A Fully Optical Ring Network-on-Chip with Static and Dynamic Wavelength Allocation (Yoshinaga)

Silicon photonics Network-on-Chips (NoCs) have emerged as an attractive solution to alleviate the high power consumption of traditional electronic interconnects. In this work, we propose a fully optical ring NoC that combines static and dynamic wavelength allocation communication mechanisms.
A different wavelength-channel is statically allocated to each destination node for light weight communication.
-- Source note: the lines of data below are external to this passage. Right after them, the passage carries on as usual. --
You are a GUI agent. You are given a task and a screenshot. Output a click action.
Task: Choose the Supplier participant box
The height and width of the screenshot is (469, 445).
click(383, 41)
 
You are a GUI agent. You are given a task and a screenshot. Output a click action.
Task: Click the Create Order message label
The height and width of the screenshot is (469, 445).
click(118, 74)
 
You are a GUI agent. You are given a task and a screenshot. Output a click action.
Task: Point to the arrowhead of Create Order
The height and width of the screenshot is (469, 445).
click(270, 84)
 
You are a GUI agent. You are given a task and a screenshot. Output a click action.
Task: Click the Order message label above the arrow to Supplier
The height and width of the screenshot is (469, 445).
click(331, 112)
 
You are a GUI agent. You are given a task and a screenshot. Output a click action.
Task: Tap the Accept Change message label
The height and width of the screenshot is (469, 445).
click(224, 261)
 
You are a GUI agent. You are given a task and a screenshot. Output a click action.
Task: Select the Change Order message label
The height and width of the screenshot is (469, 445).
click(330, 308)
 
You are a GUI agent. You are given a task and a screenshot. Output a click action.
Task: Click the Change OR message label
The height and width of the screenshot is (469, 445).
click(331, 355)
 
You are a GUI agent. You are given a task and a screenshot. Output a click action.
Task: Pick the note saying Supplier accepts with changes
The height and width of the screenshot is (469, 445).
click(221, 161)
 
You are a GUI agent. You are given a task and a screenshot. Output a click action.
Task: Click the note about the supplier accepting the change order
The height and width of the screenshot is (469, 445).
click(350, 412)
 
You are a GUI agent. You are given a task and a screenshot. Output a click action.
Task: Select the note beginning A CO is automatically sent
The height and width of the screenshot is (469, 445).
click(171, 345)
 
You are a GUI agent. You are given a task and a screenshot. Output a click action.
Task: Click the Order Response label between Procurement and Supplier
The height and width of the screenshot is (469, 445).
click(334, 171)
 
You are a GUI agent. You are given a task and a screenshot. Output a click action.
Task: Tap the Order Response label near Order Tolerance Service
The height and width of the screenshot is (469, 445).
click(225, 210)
Contention of simultaneous communication requests from multiple source nodes to the destination is solved by a token based arbitration for the particular wavelength-channel.
For heavy load communication, a multiwavelength-channel is available by requesting it in execution time from source node to a special node that manages dynamic allocation of the shared multiwavelength-channel among all nodes. We combine these static and dynamic communication mechanisms in a same network that introduces selection techniques based on message
size and congestion information. We discuss performance of the proposed photonic NoC based on preliminary simulation results.

Key words: Network-on-Chip, High-bandwidth and low power network, Silicon photonics, Wavelength allocation.